Standardizing all raw descriptors...
Standardization complete.


#### 4.3 Build and Re-Standardize Composite Factors

In [21]:

# Create the composite factors by averaging the standardized descriptors
df['Value_composite'] = df[['z_bm_desc', 'z_ep_desc']].mean(axis=1)
df['Momentum_composite'] = df[['z_mom12_1_desc', 'z_mom6_1_desc']].mean(axis=1)

print("\nComposite factors created. Now re-standardizing...")

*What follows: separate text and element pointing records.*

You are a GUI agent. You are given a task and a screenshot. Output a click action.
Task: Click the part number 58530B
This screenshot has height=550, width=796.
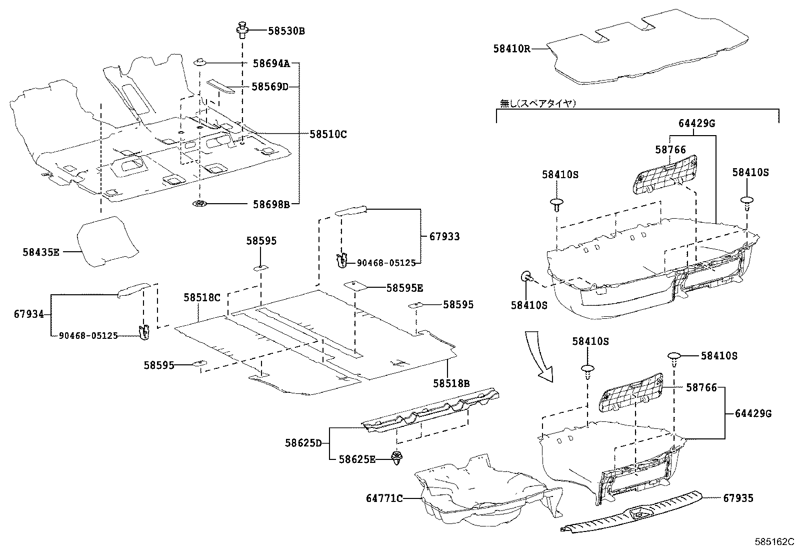pyautogui.click(x=286, y=31)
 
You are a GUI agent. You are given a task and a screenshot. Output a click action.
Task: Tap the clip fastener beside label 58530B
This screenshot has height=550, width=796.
pyautogui.click(x=243, y=30)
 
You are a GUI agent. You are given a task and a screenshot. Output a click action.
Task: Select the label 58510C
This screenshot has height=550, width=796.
pyautogui.click(x=328, y=134)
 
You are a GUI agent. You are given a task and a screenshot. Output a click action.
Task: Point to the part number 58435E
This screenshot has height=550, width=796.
pyautogui.click(x=40, y=252)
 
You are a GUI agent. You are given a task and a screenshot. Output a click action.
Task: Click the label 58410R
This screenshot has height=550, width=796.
pyautogui.click(x=511, y=49)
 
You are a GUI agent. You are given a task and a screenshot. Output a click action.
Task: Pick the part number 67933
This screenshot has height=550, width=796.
pyautogui.click(x=444, y=236)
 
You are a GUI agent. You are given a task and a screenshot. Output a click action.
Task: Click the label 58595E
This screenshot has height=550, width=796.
pyautogui.click(x=404, y=288)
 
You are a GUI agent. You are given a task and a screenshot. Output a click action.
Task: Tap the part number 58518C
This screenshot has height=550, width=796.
pyautogui.click(x=202, y=297)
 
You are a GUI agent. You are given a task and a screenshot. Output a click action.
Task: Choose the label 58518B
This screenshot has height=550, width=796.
pyautogui.click(x=451, y=383)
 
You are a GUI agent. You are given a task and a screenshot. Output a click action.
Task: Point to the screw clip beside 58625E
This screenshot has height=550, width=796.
pyautogui.click(x=398, y=458)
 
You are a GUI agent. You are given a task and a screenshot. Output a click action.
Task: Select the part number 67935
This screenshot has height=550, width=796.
pyautogui.click(x=738, y=498)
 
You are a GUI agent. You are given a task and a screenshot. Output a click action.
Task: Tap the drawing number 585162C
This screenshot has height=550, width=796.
pyautogui.click(x=774, y=541)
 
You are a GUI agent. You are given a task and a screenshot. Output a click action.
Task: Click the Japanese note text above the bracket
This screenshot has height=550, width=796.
pyautogui.click(x=538, y=104)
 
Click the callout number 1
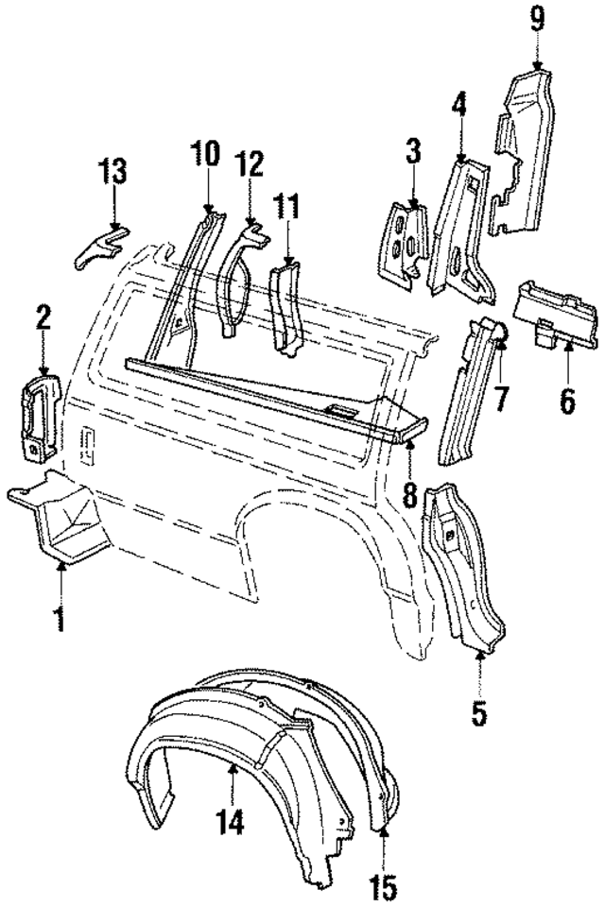pyautogui.click(x=60, y=623)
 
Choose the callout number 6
pyautogui.click(x=567, y=400)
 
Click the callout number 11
pyautogui.click(x=286, y=205)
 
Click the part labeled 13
pyautogui.click(x=98, y=248)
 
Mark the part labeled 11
pyautogui.click(x=285, y=307)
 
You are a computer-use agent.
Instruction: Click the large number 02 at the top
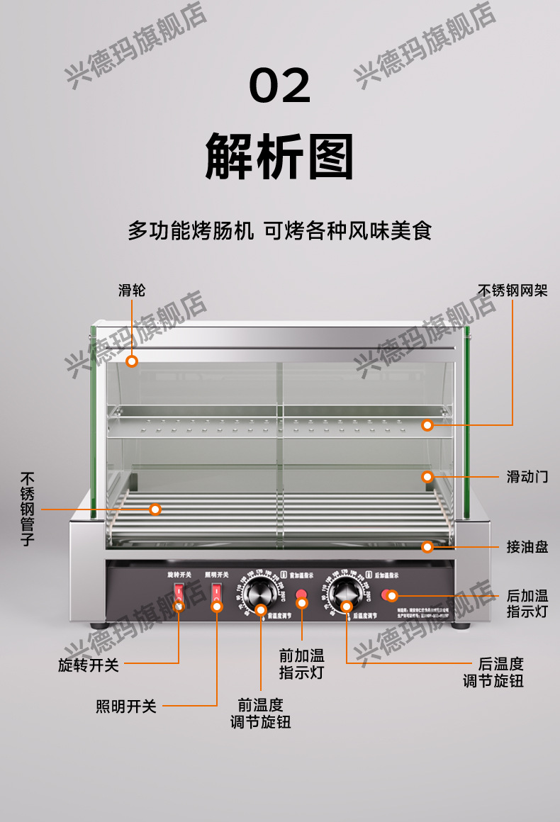coord(280,85)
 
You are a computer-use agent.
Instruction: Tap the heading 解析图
coord(280,156)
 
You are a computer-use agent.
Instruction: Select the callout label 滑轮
coord(132,290)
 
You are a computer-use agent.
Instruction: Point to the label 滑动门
coord(527,476)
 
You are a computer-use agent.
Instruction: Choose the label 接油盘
coord(527,547)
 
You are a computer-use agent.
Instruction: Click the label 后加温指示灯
coord(527,603)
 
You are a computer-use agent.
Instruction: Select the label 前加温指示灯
coord(301,664)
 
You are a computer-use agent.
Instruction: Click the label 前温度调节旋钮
coord(260,714)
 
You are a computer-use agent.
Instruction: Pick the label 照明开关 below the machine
coord(126,706)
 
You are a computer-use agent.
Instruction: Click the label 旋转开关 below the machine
coord(89,665)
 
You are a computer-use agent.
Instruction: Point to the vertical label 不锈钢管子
coord(28,509)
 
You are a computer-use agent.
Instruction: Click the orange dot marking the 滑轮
coord(132,361)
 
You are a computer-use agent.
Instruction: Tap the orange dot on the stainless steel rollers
coord(155,509)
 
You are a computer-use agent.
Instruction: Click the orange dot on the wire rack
coord(427,425)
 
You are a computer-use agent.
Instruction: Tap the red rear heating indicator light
coord(389,595)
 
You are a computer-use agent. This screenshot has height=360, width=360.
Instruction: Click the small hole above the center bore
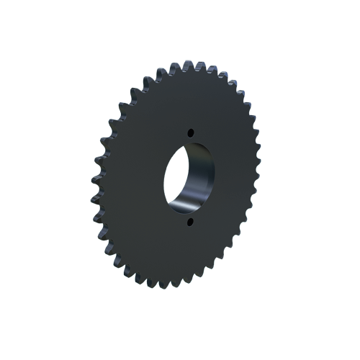pyautogui.click(x=191, y=132)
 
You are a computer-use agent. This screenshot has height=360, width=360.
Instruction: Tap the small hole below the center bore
pyautogui.click(x=192, y=223)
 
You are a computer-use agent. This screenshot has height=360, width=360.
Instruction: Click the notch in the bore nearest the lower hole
pyautogui.click(x=189, y=214)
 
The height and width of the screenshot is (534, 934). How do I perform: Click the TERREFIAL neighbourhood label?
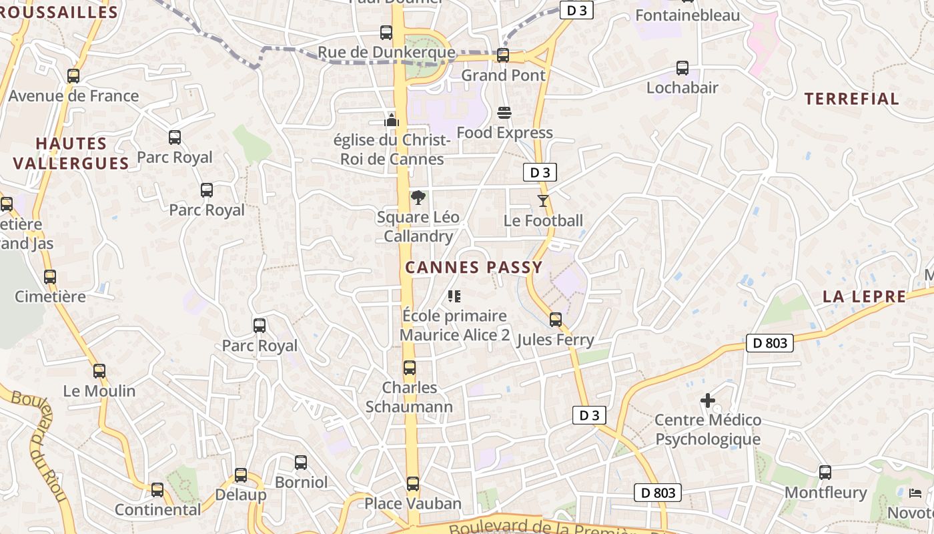click(851, 99)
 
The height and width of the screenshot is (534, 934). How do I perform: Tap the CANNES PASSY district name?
click(474, 268)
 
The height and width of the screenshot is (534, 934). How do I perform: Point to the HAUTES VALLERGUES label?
click(71, 154)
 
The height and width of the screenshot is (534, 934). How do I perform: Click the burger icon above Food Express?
click(504, 113)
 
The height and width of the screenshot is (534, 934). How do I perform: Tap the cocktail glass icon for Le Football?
click(543, 200)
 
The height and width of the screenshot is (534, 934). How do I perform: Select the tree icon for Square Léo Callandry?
click(418, 198)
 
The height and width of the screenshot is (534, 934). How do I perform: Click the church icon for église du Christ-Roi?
click(392, 120)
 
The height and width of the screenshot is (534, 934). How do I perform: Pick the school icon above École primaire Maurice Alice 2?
click(454, 296)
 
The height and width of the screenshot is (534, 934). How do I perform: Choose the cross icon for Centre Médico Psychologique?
click(708, 400)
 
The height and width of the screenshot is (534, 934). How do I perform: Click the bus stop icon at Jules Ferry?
click(556, 320)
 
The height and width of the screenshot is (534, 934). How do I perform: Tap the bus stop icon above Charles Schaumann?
click(410, 368)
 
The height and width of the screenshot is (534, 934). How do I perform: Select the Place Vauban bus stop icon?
click(413, 484)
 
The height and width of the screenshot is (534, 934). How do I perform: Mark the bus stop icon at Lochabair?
click(682, 68)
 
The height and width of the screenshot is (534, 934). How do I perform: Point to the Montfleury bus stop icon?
click(825, 473)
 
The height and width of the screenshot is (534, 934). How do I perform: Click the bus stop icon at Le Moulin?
click(99, 371)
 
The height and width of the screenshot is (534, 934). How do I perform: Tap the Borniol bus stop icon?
click(301, 463)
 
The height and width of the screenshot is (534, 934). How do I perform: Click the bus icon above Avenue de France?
click(73, 76)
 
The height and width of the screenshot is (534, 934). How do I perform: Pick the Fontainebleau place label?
click(688, 15)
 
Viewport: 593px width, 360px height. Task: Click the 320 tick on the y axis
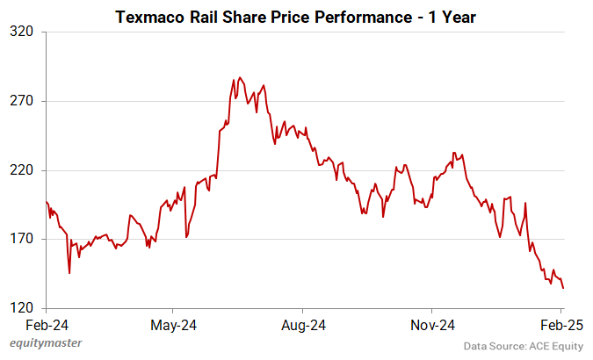click(x=21, y=32)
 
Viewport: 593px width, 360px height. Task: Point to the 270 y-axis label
click(x=21, y=101)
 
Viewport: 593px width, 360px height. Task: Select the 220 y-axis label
click(x=21, y=170)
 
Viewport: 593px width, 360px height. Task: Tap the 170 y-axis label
click(x=21, y=239)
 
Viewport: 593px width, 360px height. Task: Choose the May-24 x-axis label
click(x=174, y=325)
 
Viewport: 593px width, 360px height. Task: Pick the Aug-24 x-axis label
click(x=303, y=325)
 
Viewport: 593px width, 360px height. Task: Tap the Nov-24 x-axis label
click(x=433, y=325)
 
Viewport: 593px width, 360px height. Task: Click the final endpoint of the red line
click(x=563, y=288)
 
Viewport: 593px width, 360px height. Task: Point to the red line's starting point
click(x=46, y=202)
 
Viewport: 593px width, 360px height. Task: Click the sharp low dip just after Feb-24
click(x=69, y=273)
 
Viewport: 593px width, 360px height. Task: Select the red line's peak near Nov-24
click(x=453, y=153)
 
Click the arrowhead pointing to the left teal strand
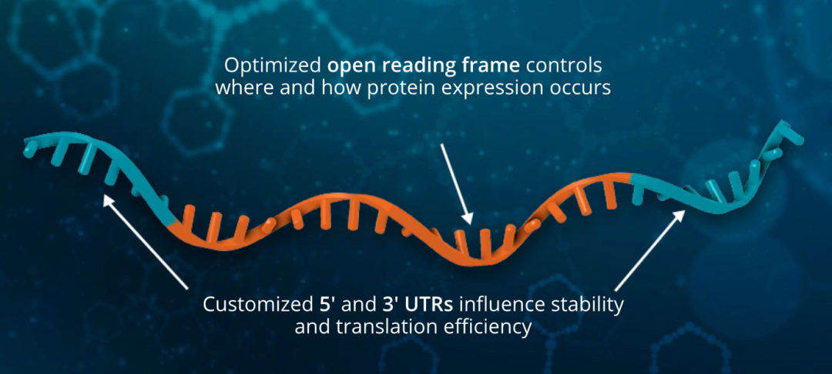[109, 201]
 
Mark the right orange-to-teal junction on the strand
[632, 179]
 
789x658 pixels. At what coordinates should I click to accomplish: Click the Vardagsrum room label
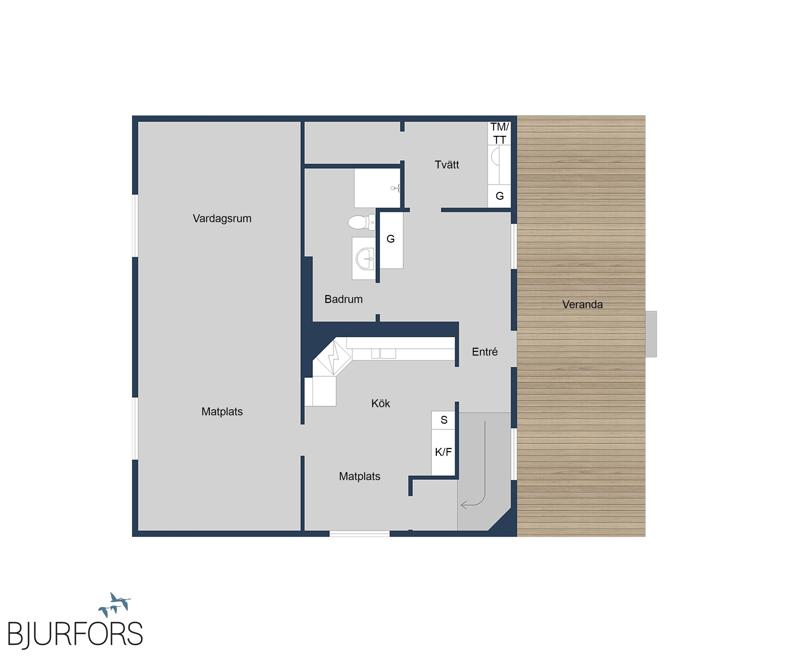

# Re-standardize the final composites
# This ensures they have a clean mean=0, std=1 profile
df['Value'] = df.groupby('date')['Value_composite'].transform(
    lambda x: standardize_cap_weighted(x, df.loc[x.index, 'cap_weight'])
)
df['Momentum'] = df.groupby('date')['Momentum_composite'].transform(
    lambda x: standardize_cap_weighted(x, df.loc[x.index, 'cap_weight'])
)

# Rename the single-descriptor factors for consistency
df.rename(columns={
    'z_size_desc': 'Size',
    'z_ww_desc': 'FinConstraint'
}, inplace=True)

print("Final factors assembled and cleaned.")


Composite factors created. Now re-standardizing...
Final factors assembled and cleaned.


In [None]:
#TEMP_FILE = os.path.join(onedrive_root, "0. DATASETS", "temps", "df_temp.parquet")
#df.to_parquet(TEMP_FILE)

### 5. Assemble and Save the Final X Matrix 


In [22]:
industry_dummies = pd.get_dummies(df['industry'], prefix='Ind')

In [23]:

# Our final style factors are the re-standardized composites and the single descriptors
style_factors = ['Size', 'Value', 'Momentum', 'FinConstraint']

# Combine our final style factors with the industry dummies
# First, let's align them to the same index (date, permno)
df_for_x = df[style_factors].copy()
X = df_for_x.join(industry_dummies)

# Drop any rows with missing factor exposures, as we can't use them in the regression
X.dropna(inplace=True)

# Define the output file path
X_FILE = os.path.join(DATA_DIR, 'factor_exposures.parquet')

# Save the final, time-varying X matrix to a Parquet file
X.to_parquet(X_FILE)

print(f"\nFinal time-varying factor exposure matrix (X) saved to {X_FILE}")
print(f"Shape of final X matrix: {X.shape}")
print("Notebook 2 (Project Titan) is complete.")


Final time-varying factor exposure matrix (X) saved to D:\OneDrive\0. DATASETS\outputs\factor_exposures.parquet
Shape of final X matrix: (1030177, 16)
Notebook 2 (Project Titan) is complete.